(Collected data entries)
***
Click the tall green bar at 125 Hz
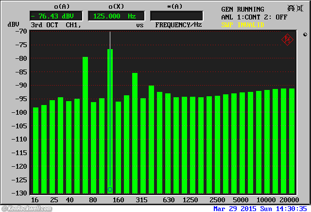This screenshot has width=311, height=212. click(110, 117)

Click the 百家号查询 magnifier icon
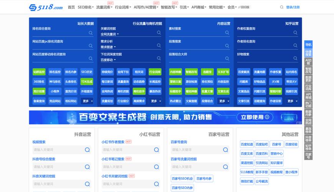pyautogui.click(x=226, y=150)
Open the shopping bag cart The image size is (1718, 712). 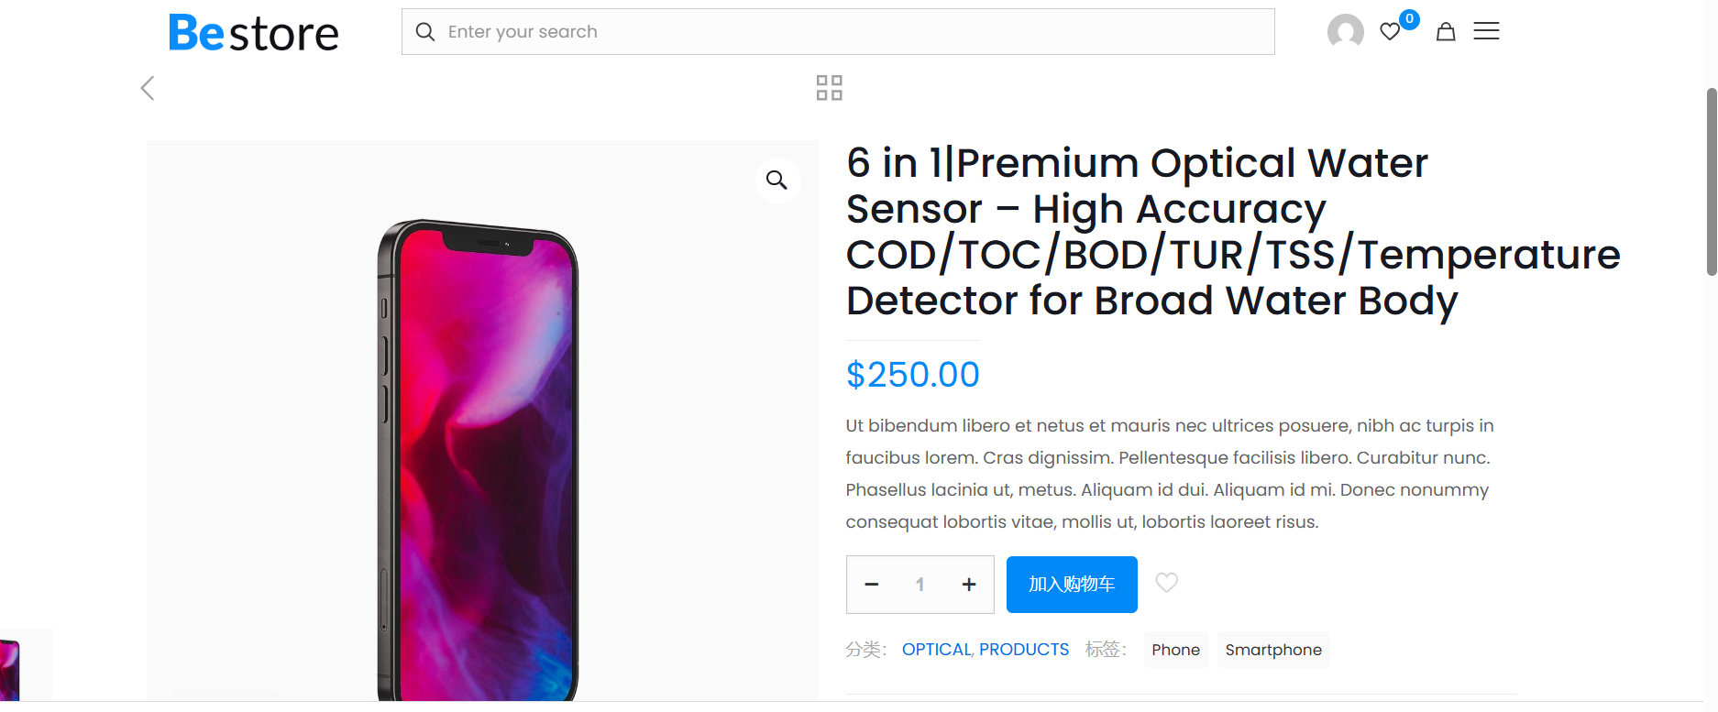(x=1446, y=32)
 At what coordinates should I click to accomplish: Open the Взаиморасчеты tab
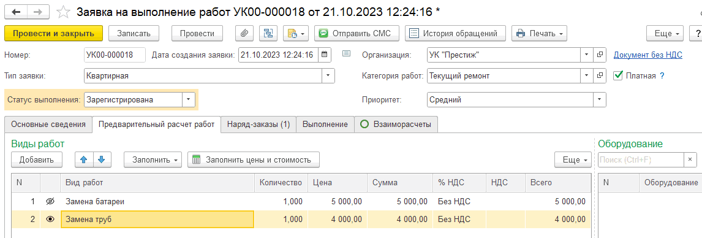pyautogui.click(x=396, y=125)
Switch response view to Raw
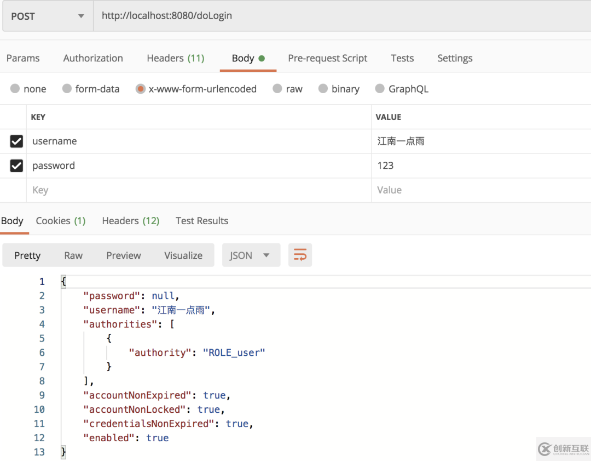The height and width of the screenshot is (461, 591). tap(73, 255)
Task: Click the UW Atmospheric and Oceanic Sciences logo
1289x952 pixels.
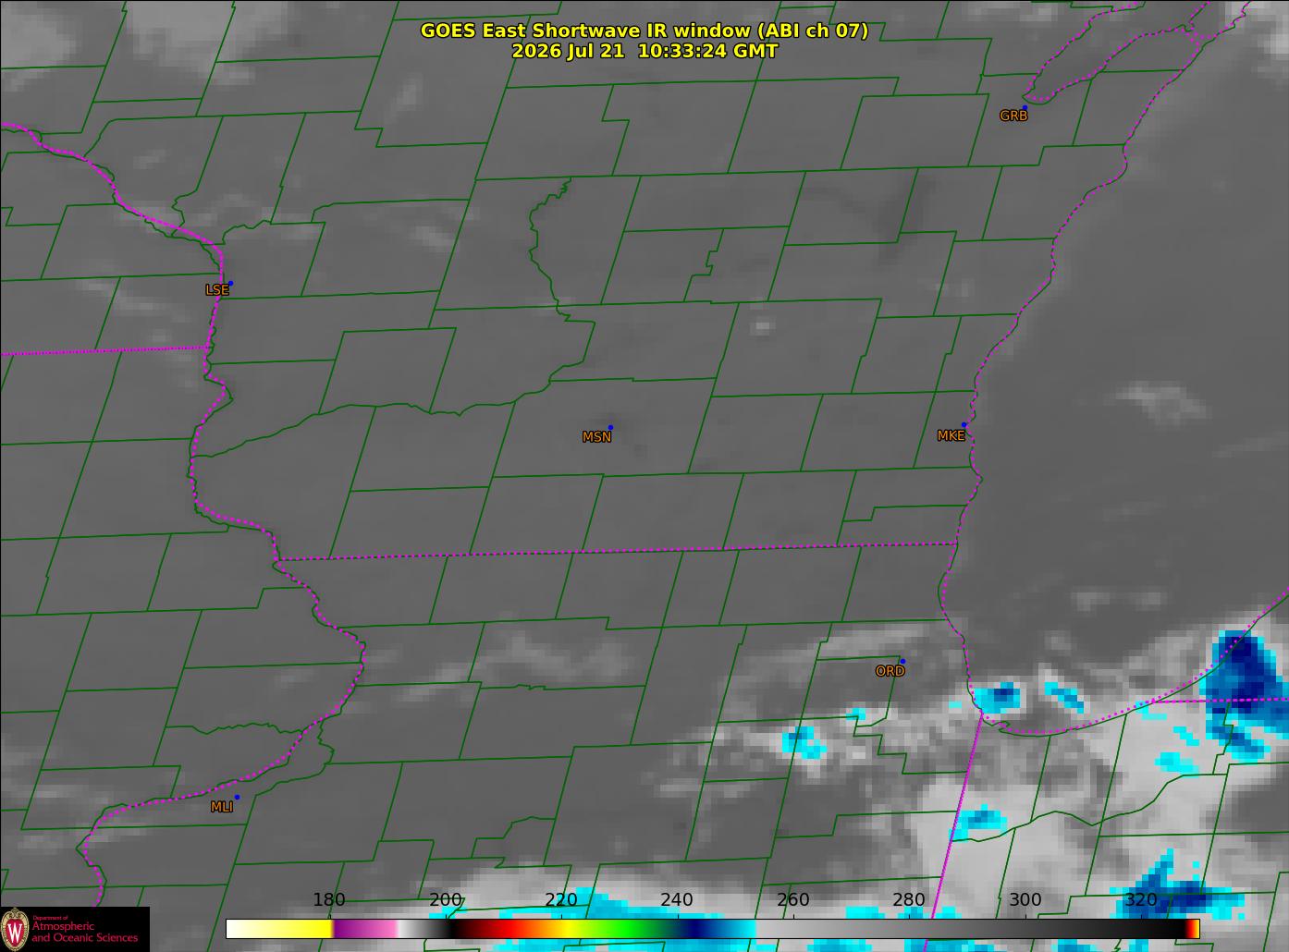Action: tap(74, 929)
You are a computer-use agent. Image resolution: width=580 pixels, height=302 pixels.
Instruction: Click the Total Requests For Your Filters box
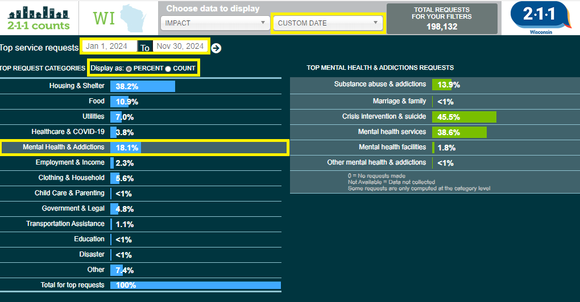(442, 18)
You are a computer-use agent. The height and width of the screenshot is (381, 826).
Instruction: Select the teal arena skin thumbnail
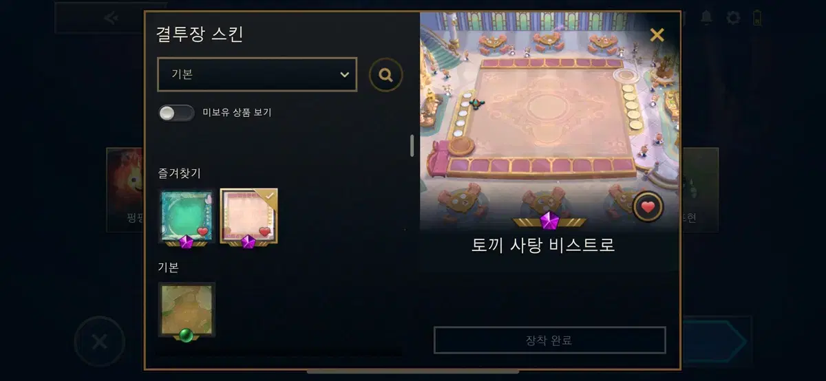[187, 217]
***
■ **Required work**
Reproduce the lines from the one holding "Instruction: Click the" through the end of the entries above exactly, keeping both ends and dropping every picture.

■ **Answer to the exercise**
Instruction: Click the Total Requests For Your Filters box
(442, 18)
You are a computer-use agent. The height and width of the screenshot is (381, 826).
Instruction: Select the teal arena skin thumbnail
[187, 217]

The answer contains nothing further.